Here, we unravel the binding mechanism of retitol to the two most abundant retinol-binding isoforms, CRBP-I and CRBP-II, using enhanced sampling molecular dynamics simulations and surface plasmon resonance.
C. Estarellas, S. Scaffidi, G. Saladino, F. Spyrakis, L. Franzoni, C. Galdeano, A. Bidon-Chanal, F. L. Gervasio and F. J. Luque, J. Phys. Chem. Lett., 2019, 7333–7339. doi:10.1021/acs.jpclett.9b02861.

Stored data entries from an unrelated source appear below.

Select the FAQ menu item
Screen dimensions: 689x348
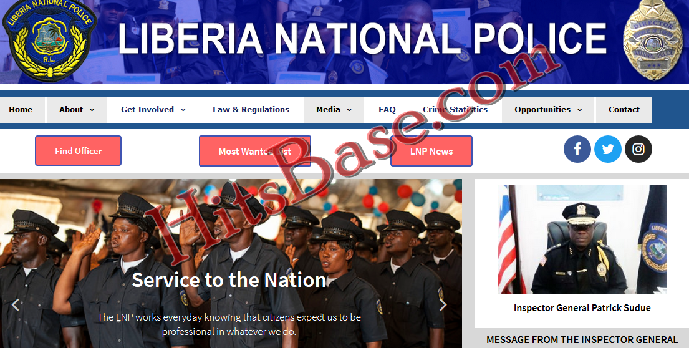pyautogui.click(x=387, y=110)
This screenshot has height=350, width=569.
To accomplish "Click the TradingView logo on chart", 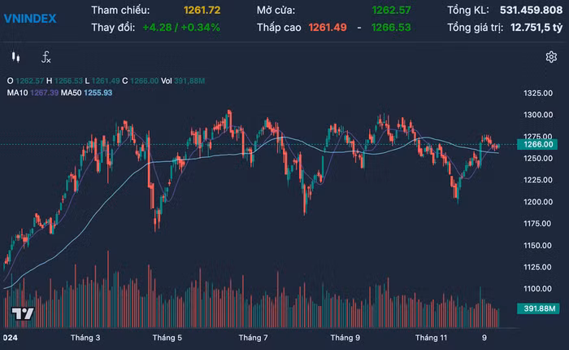I will click(22, 314).
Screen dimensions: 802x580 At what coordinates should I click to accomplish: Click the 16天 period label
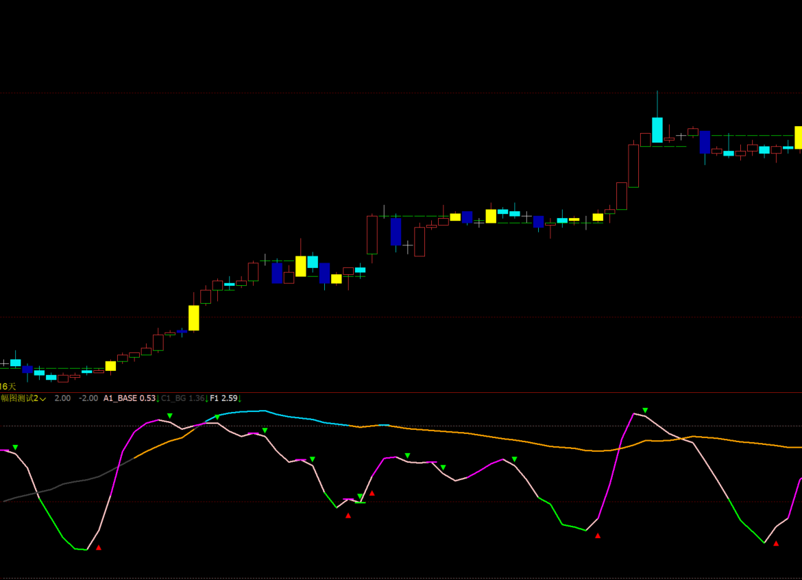(x=8, y=387)
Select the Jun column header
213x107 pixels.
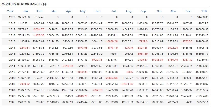[x=98, y=11]
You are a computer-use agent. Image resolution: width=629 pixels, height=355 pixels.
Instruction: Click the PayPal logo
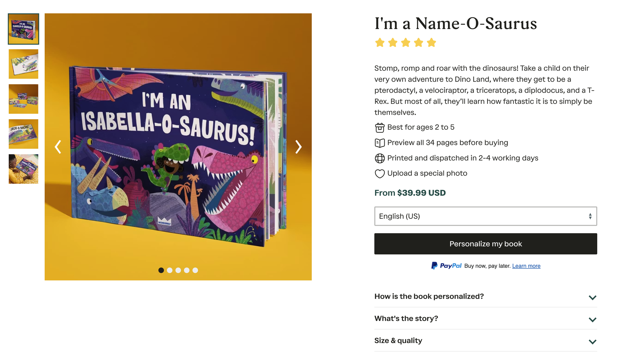[446, 266]
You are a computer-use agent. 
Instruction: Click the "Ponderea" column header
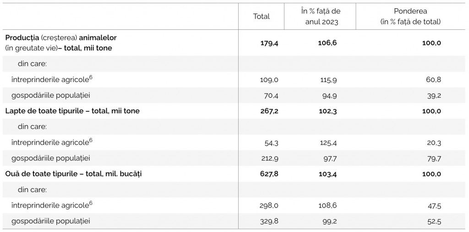(x=410, y=17)
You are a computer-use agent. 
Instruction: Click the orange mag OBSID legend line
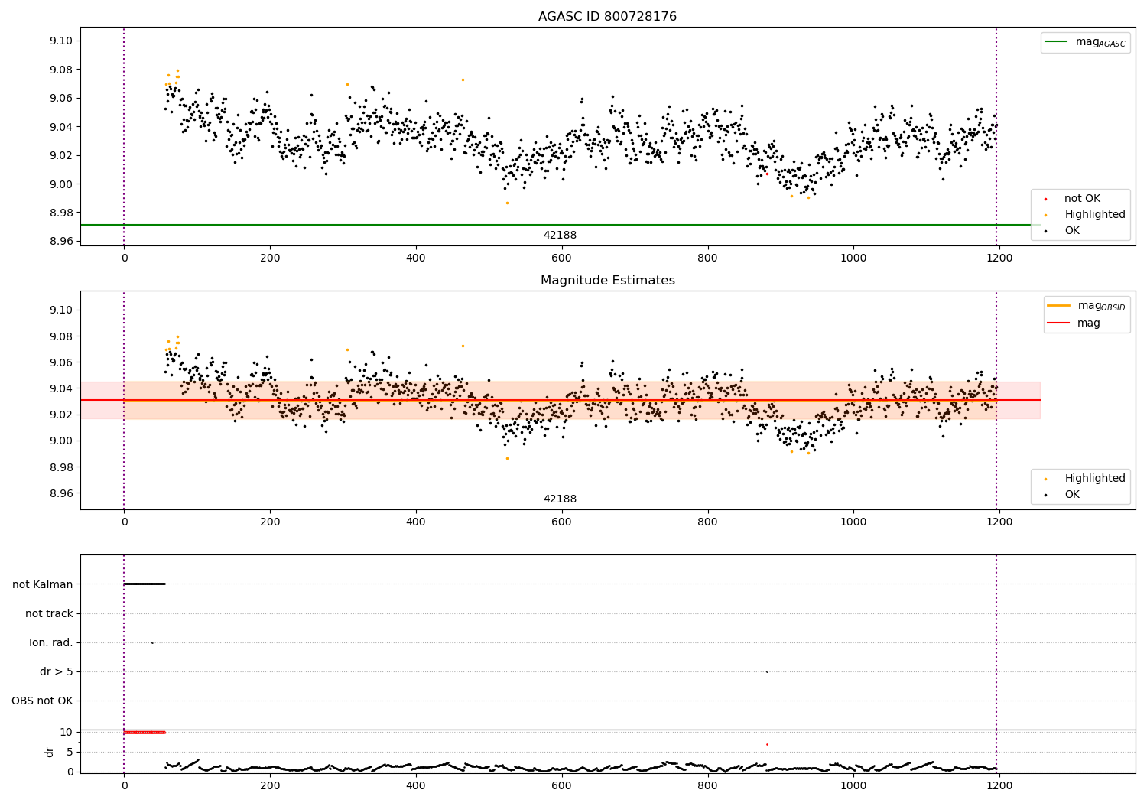pos(1059,305)
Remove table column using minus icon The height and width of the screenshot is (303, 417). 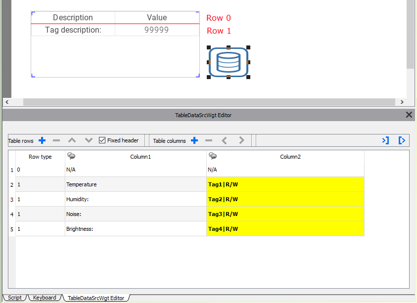pos(209,141)
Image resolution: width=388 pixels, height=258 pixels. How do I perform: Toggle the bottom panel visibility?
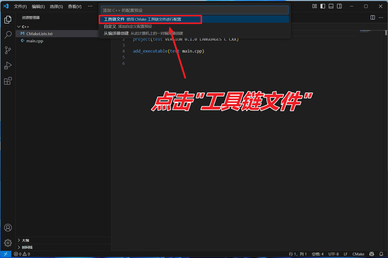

Due to the poor aqueous solubility of retinoids, evolution has tuned their binding to cellular proteins to address specialized physiological roles by modulating uptake, storage, and delivery to specific targets. With the aim to disentangle the structure–function relationships in these proteins and disclose clues for engineering selective carriers, the binding mechanism of the two most abundant retinol-binding isoforms was explored by using enhanced sampling molecular dynamics simulations and surface plasmon resonance. The distinctive dynamics of the entry portal site in the holo species was crucial to modulate retinol dissociation. Remarkably, this process is controlled to a large extent by the replacement of Ile by Leu in the two isoforms, thus suggesting that fine control of ligand release can be achieved through a rigorous selection of conservative mutations in accessory sites.